Quote: (11-16-2011 08:20 PM)americanInEurope Wrote:
Quote: (11-16-2011 07:57 PM)nomadicdude Wrote:
So I'm not familiar with the German education system but the sorta caste system you are describing in Germany is basically what you have in America. People who are rich attend $30,000+ a year private schools from the time they are five years old. I went to a pretty prestigious graduate school on the east coast and 75% of the kids had gone to these prep schools their whole lives. I went to public schools my whole life and had never realized how skewed toward the rich the top universities are in this country. It certainly is not a real meritocracy.

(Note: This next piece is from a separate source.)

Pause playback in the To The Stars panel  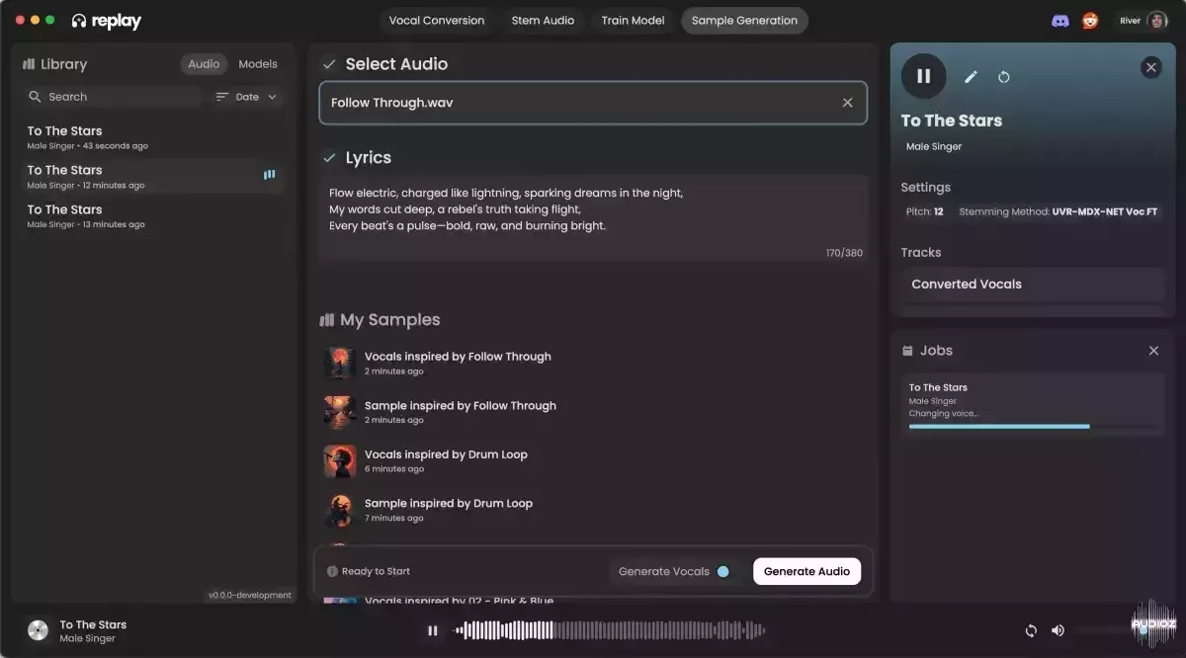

The difference is, if you went to a preppy grad school and I only went to John Jacob Jingleheimer Schmidt University for my undergrad, but if I've got more experience and certifications than you I'm getting more money than you. Or at least the same. Rarely does a prestigious university count significantly in America. Maybe JD's, MD's or MBA's, but everything else I don't think so. Especially not in IT. In Germany it's 100% about what you have on that paper. No matter if you can do the job better than the next guy or not.
Love this thread, just wanted to add a quick response to this.

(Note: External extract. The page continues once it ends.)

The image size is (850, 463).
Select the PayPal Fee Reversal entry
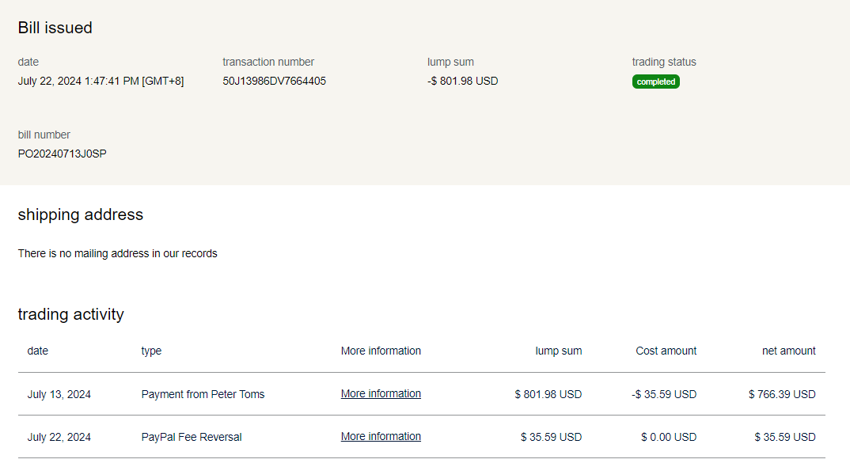pyautogui.click(x=192, y=437)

nomadicdude is dead on with his characterization of the school system's economic picture. I'm at an Ivy now and I can tell you that there is very little socio-economic diversity here. Representatives of elite Boston suburbs, Westchester County(NY) and Fairfield County(CT) seem to punch way above their demographic weight. The vast majority of the students here are, at a bare minimum, solidly upper middle class. I'm willing to bet that if you got financial aid to open the books, you'd see very few total household incomes below $150-250k. This place IS the 1%.
That being said, I myself am living proof of the meritocracy you're talking about. I've been lower middle class(and, on occasion, downright poor) for most of my life here in the USA. Yet here I am, a middling black kid at arguably the best undergrad in the country, taking advantage of absolutely tremendous resources and opportunities, paying next to no tuition for the privilege, and going head-to-head with kids who had far more resources and preparation than I ever did, and beating them academically to boot in most cases (judging by my grades).

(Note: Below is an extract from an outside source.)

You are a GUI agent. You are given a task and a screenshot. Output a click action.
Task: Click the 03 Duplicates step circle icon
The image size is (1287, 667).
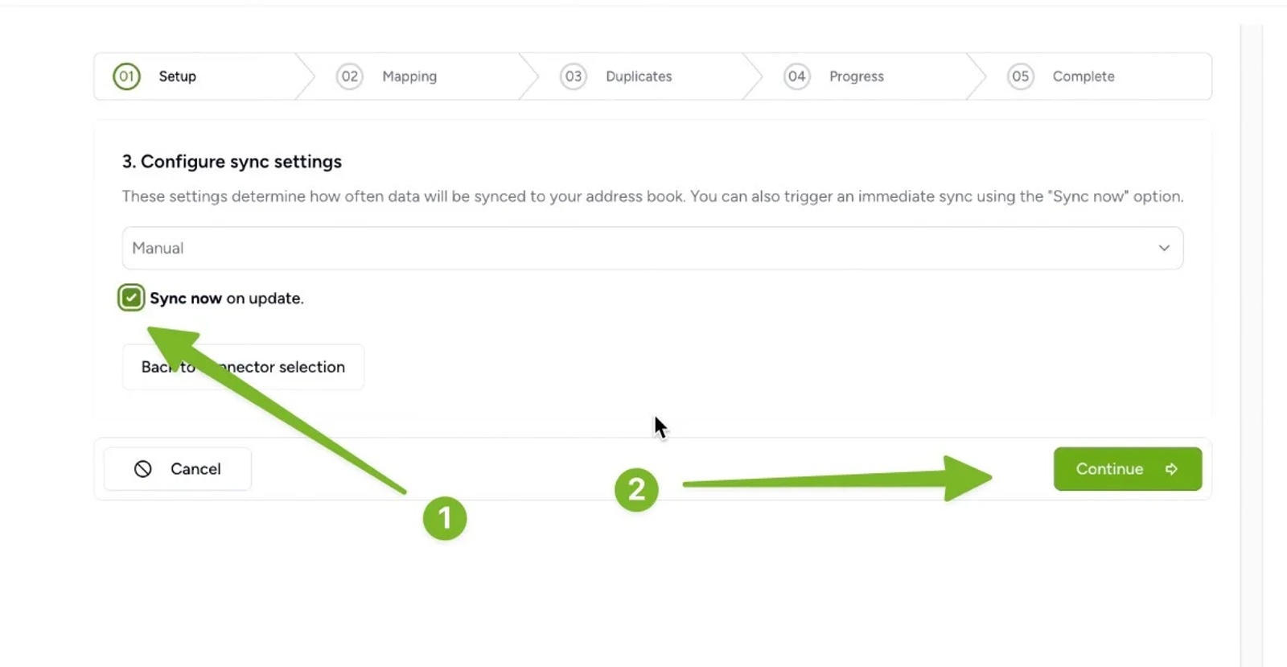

Granted, kids of my lower socio-economic status are rare on my campus, but I have had tremendous opportunity here. I'm pretty hard on the USA in many ways (especially the dating, culture and the racial baggage the country has), but I'll give credit where it is due. America has given me every opportunity to succeed on my own merits, and to subsequently compete at and elevate myself to the very highest level, despite coming from a place far below that.
I will say this, though: prestigous university degrees
do count here. There is absolutely no question about that. The effect is not as massive as some portray, but it is very, very significant. There are some lucrative careers that you simply cannot break into without a degree from a top undergrad (Ivy, Little Ivy, Stanford, Duke, etc). In more technical fields, though (ex: engineering, IT), it does matter much less.